Specifically, when the acceleration multiple of the GPU version is greater than or equal to the preset multiple threshold and the result error is less than or equal to the preset error threshold, the execution performance representing the GPU version meets the requirement, and then the computer device may save the GPU version to the storage file. For example, assuming that the preset multiple threshold is 3 times and the error threshold in the temperature dimension is 2 degrees, for the above example, the acceleration multiple of the GPU version is 3 times and satisfies the condition, and the result error is 5 degrees and does not satisfy the condition, which means that the execution performance of the rewritten GPU version does not satisfy the requirement; and if the acceleration multiple of the GPU version is 3 times and the error of the result is 2 degrees, representing that the execution performance of the rewritten GPU version meets the requirement.

Optionally, if the acceleration multiple of the GPU version is smaller than the multiple threshold, or the result error of the GPU version is larger than the error threshold, the computer device may perform optimization updating on the GPU version according to the GPU version rule, and return to the step of executing the GPU version corresponding to the target function according to the input parameter after updating, that is, compare the execution result of the GPU version with the execution result of the CPU version again until the comparison result meets the preset condition.

In the GPU migration method based on the WRF mode provided in this embodiment, the computer device compares the execution time and the weather prediction result of the GPU version with the execution time and the weather prediction result of the CPU version, respectively, to obtain the acceleration multiple and the result error of the GPU version, and stores the GPU version in the storage file based on the acceleration multiple and the multiple threshold, and the result error and the error threshold. Therefore, the execution performance of the GPU version is evaluated through the execution time and the prediction result, the acceleration can be realized on the basis of ensuring the accuracy, and the calculation performance of the WRF mode is greatly improved.
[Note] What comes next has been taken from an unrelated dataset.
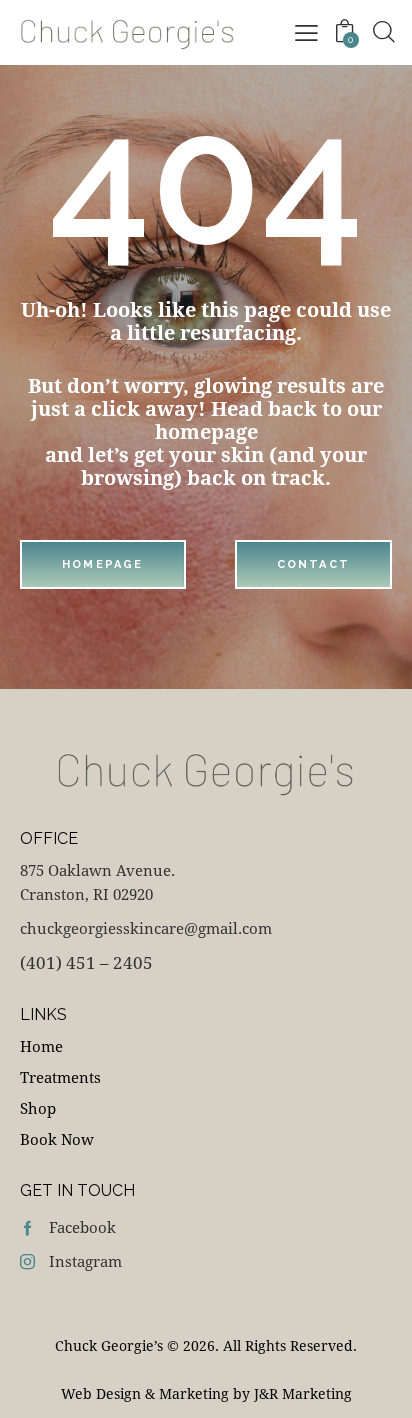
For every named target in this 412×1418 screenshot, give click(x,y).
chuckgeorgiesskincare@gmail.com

To better understand the whole flow of the WRF mode-based GPU migration method, the method is described again in the following by way of an overall embodiment, as shown in fig. 4, and includes:

s301, executing a preprocessing process of meteorological data in a WRF mode execution program to obtain input parameters required by a WSM6 function, and storing the input parameters into a storage file;

s302, acquiring input parameters required by the target function from the storage file by executing the transplanting main program;

s303, rewriting the CPU version corresponding to the target function by adopting a preset GPU version rule to obtain a GPU version;

s304, executing the CPU version and the GPU version corresponding to the target function according to the input parameters to obtain an execution result of the CPU version and an execution result of the GPU version;

s305, comparing the execution result of the CPU version with the execution result of the GPU version;

s306, when the comparison result meets a preset condition, storing the GPU version to complete the GPU transplantation process of the WRF mode;

s307, when the comparison result does not meet the preset condition, updating the GPU version; and returning to the step of executing the GPU version corresponding to the target function according to the input parameters after updating.

For the implementation method of each step, reference may be made to the description of the above embodiments, and the implementation principle and the technical effect are similar, which are not described herein again.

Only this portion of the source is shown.